§ Data lines:
_ _ _
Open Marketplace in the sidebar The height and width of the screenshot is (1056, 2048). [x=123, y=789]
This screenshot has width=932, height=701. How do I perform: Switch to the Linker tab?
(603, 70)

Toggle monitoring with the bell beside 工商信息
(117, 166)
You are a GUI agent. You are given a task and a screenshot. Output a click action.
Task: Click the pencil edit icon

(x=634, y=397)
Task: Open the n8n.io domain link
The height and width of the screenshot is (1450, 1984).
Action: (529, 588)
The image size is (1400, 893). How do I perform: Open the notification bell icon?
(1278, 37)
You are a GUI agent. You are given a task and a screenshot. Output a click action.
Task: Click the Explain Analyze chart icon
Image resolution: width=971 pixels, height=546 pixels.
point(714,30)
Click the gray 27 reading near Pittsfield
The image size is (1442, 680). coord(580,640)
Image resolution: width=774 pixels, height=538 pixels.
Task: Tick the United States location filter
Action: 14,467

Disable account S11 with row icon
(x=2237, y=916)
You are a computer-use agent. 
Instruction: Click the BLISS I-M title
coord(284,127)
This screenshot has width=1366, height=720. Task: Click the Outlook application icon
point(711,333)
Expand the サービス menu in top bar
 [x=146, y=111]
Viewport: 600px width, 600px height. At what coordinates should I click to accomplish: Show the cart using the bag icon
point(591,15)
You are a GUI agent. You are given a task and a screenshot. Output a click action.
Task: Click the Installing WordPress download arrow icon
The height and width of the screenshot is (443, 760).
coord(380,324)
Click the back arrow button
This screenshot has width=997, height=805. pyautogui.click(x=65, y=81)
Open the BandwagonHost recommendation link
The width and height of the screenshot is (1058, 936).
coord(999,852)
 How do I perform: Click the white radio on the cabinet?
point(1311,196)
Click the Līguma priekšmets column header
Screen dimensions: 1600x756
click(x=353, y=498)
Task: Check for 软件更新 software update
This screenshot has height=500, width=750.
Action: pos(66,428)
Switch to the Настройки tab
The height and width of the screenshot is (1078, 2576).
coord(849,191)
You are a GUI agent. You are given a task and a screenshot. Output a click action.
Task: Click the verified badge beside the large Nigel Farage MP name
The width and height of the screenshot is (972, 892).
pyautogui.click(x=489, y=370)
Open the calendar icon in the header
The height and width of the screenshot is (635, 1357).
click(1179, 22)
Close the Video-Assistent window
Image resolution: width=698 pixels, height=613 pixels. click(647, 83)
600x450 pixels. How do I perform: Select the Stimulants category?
_ _ _
§ Instruction: Please rewrite the part of the items that opens with the line containing "Close the Video-Assistent window" and runs through the end of the items as a Markdown table with the columns Row and Line, leaving out any blank lines.

§ The output:
| Row | Line |
|---|---|
| 1 | Close the Video-Assistent window |
| 2 | Image resolution: width=698 pixels, height=613 pixels. click(647, 83) |
| 3 | 600x450 pixels. How do I perform: Select the Stimulants category? |